Tout en considérant la période actuelle comme une transition et la stylisation des motifs comme le but nécessaire des nouvelles tendances, on ne peut méconnaître la sensation de fraîcheur, de joie, de vie saine que l'on éprouve devant certaines petites compositions décoratives : ainsi ces peignes de Lalique dont le fronton sourit de tubéreuses, ou de marguerites, ou d'un bouquet de fleurs de cerisier. Cet orfèvre, même sur un champ aussi restreint que le dos d'un peigne de chignon, a su tirer parti d'un motif fort différent, le corps de la femme.
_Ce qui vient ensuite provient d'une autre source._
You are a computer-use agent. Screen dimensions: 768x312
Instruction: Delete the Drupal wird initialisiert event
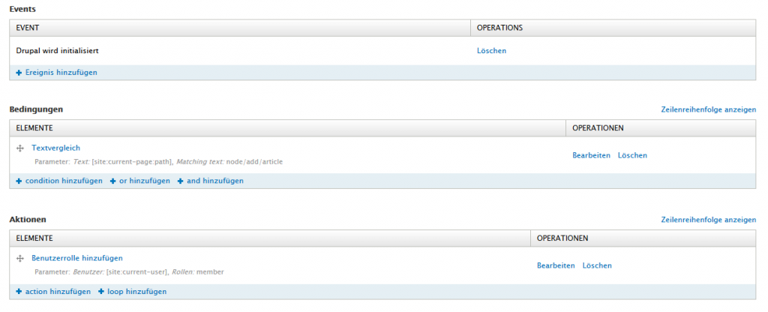[x=491, y=51]
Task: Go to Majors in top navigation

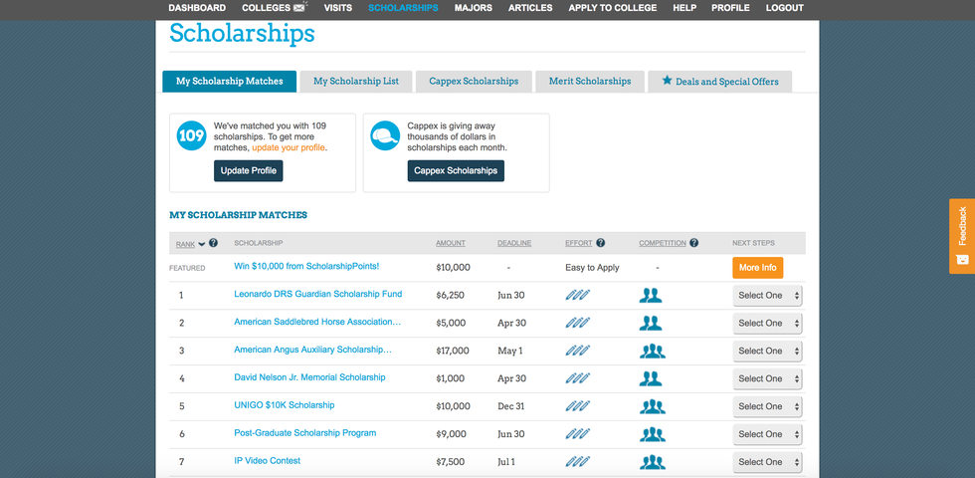Action: pyautogui.click(x=473, y=8)
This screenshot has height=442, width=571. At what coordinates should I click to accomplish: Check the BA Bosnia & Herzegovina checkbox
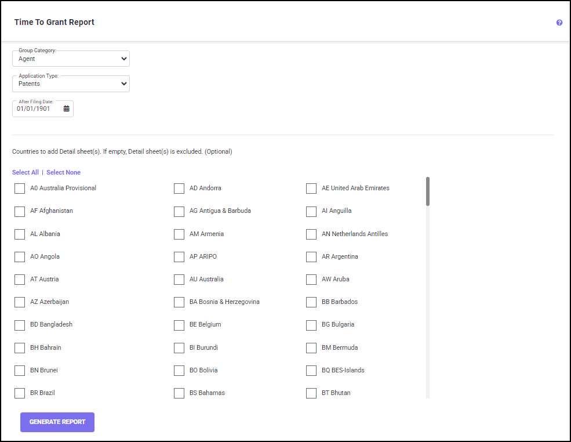pyautogui.click(x=179, y=302)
N'est-il pas amusant que cet entrelacs de jambes, de bras, cette tête qui se penche vers des hanches, spectacle réprouvé dans la vie, deviennent le thème d'un ornement que porteront, heureuses, de chastes personnes peut-être ! L'art n'a pas encore perdu en France toutes ses vieilles libertés et il est encore permis, ce que les nations protestantes répriment sévèrement comme un retour au paganisme, de mêler à l'ingénuité des fleurs et des feuillages la nudité idéale de l'homme et de la femme. Le corps féminin est un motif particulier à l'art décoratif français.

En somme, il y a dans une branche particulière de l'art, dans l'art du décor, de la mode, de la maison, de la femme, un renouveau évident, mais qui n'en est encore qu'à sa première étape. La journée, qui aura des lendemains plus riches, est délicieuse dans la grâce de la lumière rajeunie. Des artistes, des poètes, après un long hiver, découvrent la nature, un matin, et ils veulent cueillir toutes les fleurs, casser des rameaux à tous les arbres. Ils s'habitueront à leur joie et leurs sensations, devenues purement esthétiques, se transformeront en un art riche et sobre, harmonieux et hardi. Les mêmes bourgeons se transforment les uns en fleurs, les autres en feuilles ; les fleurs durent quelques matinées ; les feuilles, toute une saison.

Telles sont les méditations dont j'ai trouvé le motif dans le beau livre de M. Roger Marx.

(1) A propos d'un livre récent : Roger Marx, La Décoration et les Industries d'art à l'Exposition de 1900. Paris, Delagrave, gr. in-4°. Cf. du même auteur : La Décoration et l'art industriel à l'Exposition de 1889. Paris, Quantin, in-4°.